Archive

Archive for October 19, 2020

Apache Spark – main Components & Architecture (Part 2)

October 19, 2020 1 comment

 

1. Spark Driver:

– The Driver program can run various operations in parallel on a Spark cluster.

– It is responsible to communicate with the Cluster Manager for allocation of resources for launching Spark Executors.

– And in parallel it instantiates SparkSession for the Spark Application.

– The Driver program splits the Spark Application into one or more Spark Jobs, and each Job is transformed into a DAG (Directed Acyclic Graph, aka Spark execution plan).
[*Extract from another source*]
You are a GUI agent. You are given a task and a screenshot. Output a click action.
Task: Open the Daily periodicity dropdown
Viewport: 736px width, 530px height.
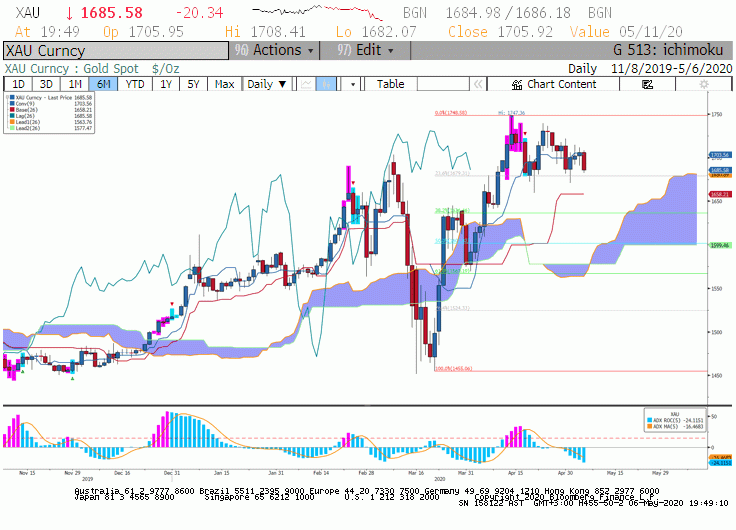tap(267, 84)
Each DAG internally has various Stages based upon different operations to perform, and finally each Stage gets divided into multiple Tasks such that each Task maps to a single partition of data.

– Once the Cluster Manager allocates resources, the Driver program works directly with the Executors by assigning them Tasks.
 

2. Spark Session:

– A SparkSession provides a single entry point to interact with all Spark functionalities and the underlying core Spark APIs.

– For every Spark Application you’ve to create a SparkSession explicitly, but if you are working from an Interactive Shell the Spark Driver instantiates it implicitly for you.

– The role of SparkSession is also to send Spark Tasks to the executors to run.
 

3. Cluster Manager:

– Its role is to manage and allocate resources for the cluster nodes on which your Spark application is running.

– It works for Spark Driver and provides information about available Executor nodes and schedule Spark Tasks on them.

– Currently Spark supports built-in standalone cluster manager, Hadoop YARM, Apache Mesos and Kubernetes.
 

4. Spark Executor:

– By now you would have known what are Executors.

– These executes Tasks for an Spark Application on a Worker Node and keep communication with the Spark Driver.

– An Executor is actually a JVM running on a Worker node.